Einigung auf Etat-Entwurf: EU-Haushalt nur Augenwischerei?
Die Staats- und Regierungschefs der EU haben sich nach einem 26-stündigen Verhandlungsmarathon auf einen neuen Finanzrahmen bis zum Jahr 2020 geeinigt. Das teilte EU-Ratspräsident Herman Van Rompuy per Kurznachrichtendienst Twitter mit. Nun muss nach den Lissabon-Verträgen das EU-Parlament dem Haushalt zustimmen. Das war bei den Etats der Vergangenheit nicht notwendig. Die Zustimmung ist allerdings ungewiss.

Das Problem: Die grundsätzliche Einigung vom Morgen sah eine Summe von 960 Milliarden Euro an Verpflichtungsermächtigungen vor. Aber das war nur eine Zahl. Laut EU-Parlamentspräsident Martin Schulz (SPD) wollten die EU-Staaten nur 908 Milliarden Euro an tatsächlichen Zahlungen zur Verfügung stellen. Das ergibt einen theoretischen Fehlbetrag von 52 Milliarden Euro, also ein Defizit. Das ist laut Schulz "in der EU juristisch verboten", deshalb kündigte er während der Verhandlungen bereits an: "Diese Einigung findet keine Zustimmung."
Ist der Haushalt also nur Augenwischerei oder nur politisches Kalkül? Das ist nicht so einfach zu beantworten. Die tatsächlichen Ausgaben (EU-Sprache: Zahlungsermächtigungen) für ein Programm oder Projekt haben in der EU schon immer die dafür bereitgestellte Summe (EU-Sprache: Verpflichtungsermächtigungen) unterschritten.
Schulz spricht von einem "unglaublichen Täuschungsmanöver", das "hinter verschlossen Türen" ersonnen wurde. Die Einigung sei "unseriöse Politik". Kein verantwortungsbewusster Parlamentarier des Europäischen Parlaments würde diese Defizitpolitik mitmachen. "Ich sehe nicht, wie das eine Mehrheit finden soll."
Ob die EU damit in den kommenden sieben Jahren mehr oder weniger als in der laufenden Finanzperiode ausgibt, kommt auf die Sichtweise an. Gegenüber der Summe zum Abschluss der Periode 2007 bis 2013 sind es gut drei Prozent weniger. Im Vergleich zu der 2005 vereinbarten Ausgangssumme von 865 Milliarden Euro ist es dagegen ein Anstieg um gut 100 Milliarden Euro.

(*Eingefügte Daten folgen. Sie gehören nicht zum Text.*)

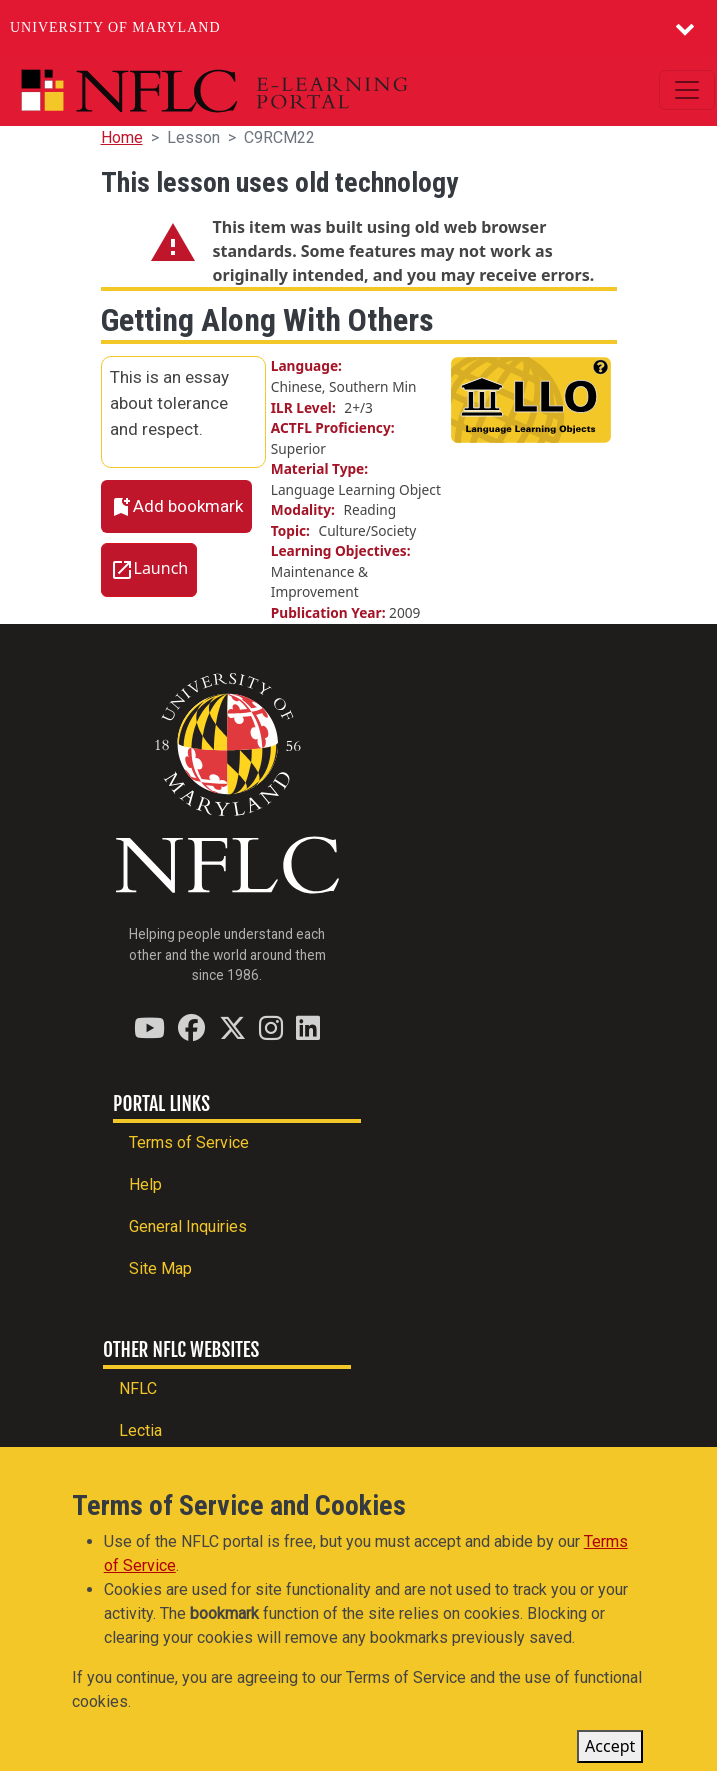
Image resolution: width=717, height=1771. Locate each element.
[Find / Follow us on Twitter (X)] (232, 1027)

Agrarsubventionen bleiben größter Posten
Auch wird die Obergrenze des neuen Haushaltes nicht bei 960 Milliarden Euro bleiben. Rechnet man in den neuen Etat auch noch die sogenannten Schattenhaushalte dazu - unter anderem die Entwicklungspolitik und einen automatischen Inflationsaufschlag, so steigt die tatsächliche Obergrenze sogar auf 997 Milliarden Euro.
Im Einzelnen sieht der Haushalt folgende Zahlungen vor: Subventionen für Bauern und Strukturhilfen für die wirtschaftlich schwächeren Staaten bleiben die größten Posten, allerdings mit abnehmender Tendenz. So sinken die Mittel für den Agrarsektor auf 373,5 Milliarden Euro oder knapp 39 Prozent des Gesamtetats im Vergleich zu 42 Prozent in der Finanzperiode 2007 bis 2013.
Bundeskanzlerin Angela Merkel (CDU) zeigte sich zufrieden: "Die Einigung ist gut und wichtig." Damit gebe es für die EU nun Planbarkeit, die 27 Staats- und Regierungschefs hätten ein Zeichen der Solidarität gesetzt. Die Obergrenzen des Finanzrahmens würden den Konsolidierungsbemühungen der Länder gerecht, erklärte Merkel. Sie hatte sich neben Großbritanniens Premier David Cameron besonders für Kürzungen des Siebenjahresbudgets eingesetzt.
Wie schon Parlamentspräsident Schulz, lehnen die vier großen Fraktionen im Europaparlament den Gipfelbeschluss ab. In einer gemeinsamen Mitteilung erklärten sie, sie akzeptierten den Kompromiss nicht. "Diese Vereinbarung wird die Wettbewerbsfähigkeit der europäischen Wirtschaft nicht stärken, sondern schwächen. Sie ist nicht im Hauptinteresse der europäischen Bürger", erklärten die Fraktionsvorsitzenden.
EU-Gipfelchef Van Rompuy entgegnete auf die Einwände der Volksvertretung, der Gipfel habe seine Verantwortung übernommen. Es sei nun am Parlament, sich verantwortungsbewusst zu zeigen. "Man muss gut überlegen, ein Budget zurückzuweisen", sagte der Belgier.